QUOTED PASSAGE:
CONICET | Buscador de Institutos y Recursos Humanos

Exocytosis of cortical granules occurs in the egg a few minutes after the entry of the fertilizing sperm as part of ?egg activation? and it is involved in the block to polyspermy. In this regard, we have recently described for the first time the occurrence of compensatory endocytosis (CE) after massive cortical granule exocytosis, probably as a plasma membrane homeostasis mechanism. The aim of this work was to get further insights into the endocytic pathways involved in this internalization. CE was evaluated through pulse-chase experiments in SrCl2-activated eggs employing rhodamine-coupled Lens Culinaris Agglutinin (LCA), which binds to cortical granule exudate, in the presence of inhibitors of different endocytic pathways. We first observed that after treatment with SrCl2, cortical exudate in the egg membrane decreased significantly over time, consistent with an operating endocytic mechanism. By contrast, Ca2+ ionophore-activated eggs, in which CE is impaired, did not exhibit any reduction in cortical exudate after several hours, highlighting once again the mechanistic differences between activation methods. We next evaluated the role of actin filament dynamics in CE through the use of cytoskeleton disruptors (Cytochalasin D (10 μM), Latrunculin A (10 μM)) or a microfilament stabilizer (Jasplakinolide (0.5 μM) after SrCl2 activation. All of them produced a remarkable decrease in the relative amount of internalized LCA. Neither 5 μM filipin, which inhibits caveolae-mediated endocytosis, nor PitStop 2 (15 μM), a clathrin N-terminal domain blocker, produced a reduction in the internalized LCA-labeling compared to control. Finally, the addition of 80 μM dynasore, a dynamin inhibitor, produced a significant decrease in LCA internalization. These results indicate that CE in activated mouse eggs is not dependent on clathrin and caveolae, but on actin dynamics and dynamin activity.

RECORD EXTRACTS:
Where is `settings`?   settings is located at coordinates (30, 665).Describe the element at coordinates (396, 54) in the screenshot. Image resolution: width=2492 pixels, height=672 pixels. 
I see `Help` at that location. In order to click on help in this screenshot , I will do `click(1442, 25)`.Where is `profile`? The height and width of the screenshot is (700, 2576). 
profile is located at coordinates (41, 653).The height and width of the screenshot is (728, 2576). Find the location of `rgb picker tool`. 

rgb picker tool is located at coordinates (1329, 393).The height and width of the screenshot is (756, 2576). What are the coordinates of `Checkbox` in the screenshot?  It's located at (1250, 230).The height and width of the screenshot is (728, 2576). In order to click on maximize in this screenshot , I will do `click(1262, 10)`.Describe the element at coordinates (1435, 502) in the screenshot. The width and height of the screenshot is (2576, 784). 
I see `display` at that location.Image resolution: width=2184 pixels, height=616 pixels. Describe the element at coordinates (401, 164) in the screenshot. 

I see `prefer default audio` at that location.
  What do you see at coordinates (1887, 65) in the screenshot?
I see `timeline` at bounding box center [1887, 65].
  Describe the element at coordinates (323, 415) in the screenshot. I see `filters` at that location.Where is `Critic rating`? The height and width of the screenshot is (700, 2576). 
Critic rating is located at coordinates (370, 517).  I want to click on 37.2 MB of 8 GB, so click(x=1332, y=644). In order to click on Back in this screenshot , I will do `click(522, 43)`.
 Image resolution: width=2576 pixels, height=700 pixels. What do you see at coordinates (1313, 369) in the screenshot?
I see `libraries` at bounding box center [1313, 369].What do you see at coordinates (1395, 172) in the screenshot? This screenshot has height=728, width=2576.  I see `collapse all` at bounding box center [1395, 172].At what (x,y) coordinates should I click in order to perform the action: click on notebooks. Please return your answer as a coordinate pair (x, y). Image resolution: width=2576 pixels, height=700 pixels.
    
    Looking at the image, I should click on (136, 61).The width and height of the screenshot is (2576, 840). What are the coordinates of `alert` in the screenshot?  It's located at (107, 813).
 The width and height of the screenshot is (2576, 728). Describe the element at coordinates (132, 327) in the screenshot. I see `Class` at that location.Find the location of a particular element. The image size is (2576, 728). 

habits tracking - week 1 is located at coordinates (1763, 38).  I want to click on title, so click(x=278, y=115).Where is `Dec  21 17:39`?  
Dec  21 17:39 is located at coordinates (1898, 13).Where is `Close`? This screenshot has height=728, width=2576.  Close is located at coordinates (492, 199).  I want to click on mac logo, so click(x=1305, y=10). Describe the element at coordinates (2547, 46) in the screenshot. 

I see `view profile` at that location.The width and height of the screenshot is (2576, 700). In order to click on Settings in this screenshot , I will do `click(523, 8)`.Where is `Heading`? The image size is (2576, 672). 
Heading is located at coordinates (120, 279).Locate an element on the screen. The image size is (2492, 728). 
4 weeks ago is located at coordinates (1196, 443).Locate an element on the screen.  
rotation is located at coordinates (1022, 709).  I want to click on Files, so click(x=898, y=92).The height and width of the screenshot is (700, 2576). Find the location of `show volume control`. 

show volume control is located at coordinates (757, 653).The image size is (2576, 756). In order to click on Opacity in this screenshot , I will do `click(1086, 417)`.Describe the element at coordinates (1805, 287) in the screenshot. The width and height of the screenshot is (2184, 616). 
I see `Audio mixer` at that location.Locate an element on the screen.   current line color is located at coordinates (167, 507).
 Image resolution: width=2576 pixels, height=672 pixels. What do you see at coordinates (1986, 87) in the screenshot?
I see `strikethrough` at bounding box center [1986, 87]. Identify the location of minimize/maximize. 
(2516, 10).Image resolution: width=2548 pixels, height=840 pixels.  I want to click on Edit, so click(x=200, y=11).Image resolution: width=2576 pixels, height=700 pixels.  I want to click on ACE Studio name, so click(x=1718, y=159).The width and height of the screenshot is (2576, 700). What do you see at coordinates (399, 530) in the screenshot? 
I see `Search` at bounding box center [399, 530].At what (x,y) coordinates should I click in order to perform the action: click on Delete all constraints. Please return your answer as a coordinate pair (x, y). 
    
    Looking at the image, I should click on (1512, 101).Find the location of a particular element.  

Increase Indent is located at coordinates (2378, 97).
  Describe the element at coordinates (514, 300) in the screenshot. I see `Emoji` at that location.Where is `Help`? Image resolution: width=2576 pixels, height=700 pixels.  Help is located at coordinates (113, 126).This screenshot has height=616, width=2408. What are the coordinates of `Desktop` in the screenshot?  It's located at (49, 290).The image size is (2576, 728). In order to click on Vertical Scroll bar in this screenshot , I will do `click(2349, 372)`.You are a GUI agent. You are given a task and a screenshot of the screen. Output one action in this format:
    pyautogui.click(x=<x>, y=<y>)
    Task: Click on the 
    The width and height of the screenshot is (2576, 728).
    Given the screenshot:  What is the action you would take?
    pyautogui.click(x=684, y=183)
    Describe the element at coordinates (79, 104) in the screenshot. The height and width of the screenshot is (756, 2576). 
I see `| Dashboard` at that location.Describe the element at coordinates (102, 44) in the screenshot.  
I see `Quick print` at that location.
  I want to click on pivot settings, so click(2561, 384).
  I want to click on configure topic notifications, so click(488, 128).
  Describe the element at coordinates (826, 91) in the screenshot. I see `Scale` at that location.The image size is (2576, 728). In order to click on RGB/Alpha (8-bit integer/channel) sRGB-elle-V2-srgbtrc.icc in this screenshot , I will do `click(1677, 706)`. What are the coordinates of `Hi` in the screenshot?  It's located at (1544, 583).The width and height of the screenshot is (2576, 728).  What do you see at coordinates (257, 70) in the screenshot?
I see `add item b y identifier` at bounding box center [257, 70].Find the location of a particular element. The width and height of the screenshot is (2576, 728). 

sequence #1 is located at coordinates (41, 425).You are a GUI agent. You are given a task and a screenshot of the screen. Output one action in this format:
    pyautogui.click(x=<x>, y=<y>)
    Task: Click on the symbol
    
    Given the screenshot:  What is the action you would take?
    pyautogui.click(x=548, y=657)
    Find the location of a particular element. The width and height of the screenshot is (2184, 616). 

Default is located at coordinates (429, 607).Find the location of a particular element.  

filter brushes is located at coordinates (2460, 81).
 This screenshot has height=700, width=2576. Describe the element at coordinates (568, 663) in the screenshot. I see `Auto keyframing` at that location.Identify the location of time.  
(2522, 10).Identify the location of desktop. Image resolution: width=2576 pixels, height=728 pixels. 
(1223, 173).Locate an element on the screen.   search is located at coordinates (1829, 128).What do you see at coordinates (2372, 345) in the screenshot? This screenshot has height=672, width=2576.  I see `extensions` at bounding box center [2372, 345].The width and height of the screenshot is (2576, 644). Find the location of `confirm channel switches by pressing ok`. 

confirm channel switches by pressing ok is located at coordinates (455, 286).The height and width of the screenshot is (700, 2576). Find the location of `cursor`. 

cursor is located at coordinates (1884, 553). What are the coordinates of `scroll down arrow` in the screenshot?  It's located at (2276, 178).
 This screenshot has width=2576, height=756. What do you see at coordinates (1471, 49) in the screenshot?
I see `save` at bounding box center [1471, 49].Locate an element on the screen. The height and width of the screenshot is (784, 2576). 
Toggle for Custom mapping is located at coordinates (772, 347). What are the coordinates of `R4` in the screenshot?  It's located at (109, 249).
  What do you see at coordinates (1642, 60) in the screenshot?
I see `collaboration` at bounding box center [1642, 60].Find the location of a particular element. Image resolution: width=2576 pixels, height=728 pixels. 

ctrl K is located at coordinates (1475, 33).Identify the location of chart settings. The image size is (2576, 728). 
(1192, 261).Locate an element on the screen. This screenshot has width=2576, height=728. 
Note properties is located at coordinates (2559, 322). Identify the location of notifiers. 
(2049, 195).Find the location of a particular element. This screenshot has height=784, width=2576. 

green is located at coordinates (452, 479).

DIRECTIONS FOR THIS TASK: In the abstract on compensatory endocytosis in mouse eggs, what concentration of the dynamin inhibitor dynasore significantly decreased LCA internalization?

EXERCISE RESPONSE: 80 μM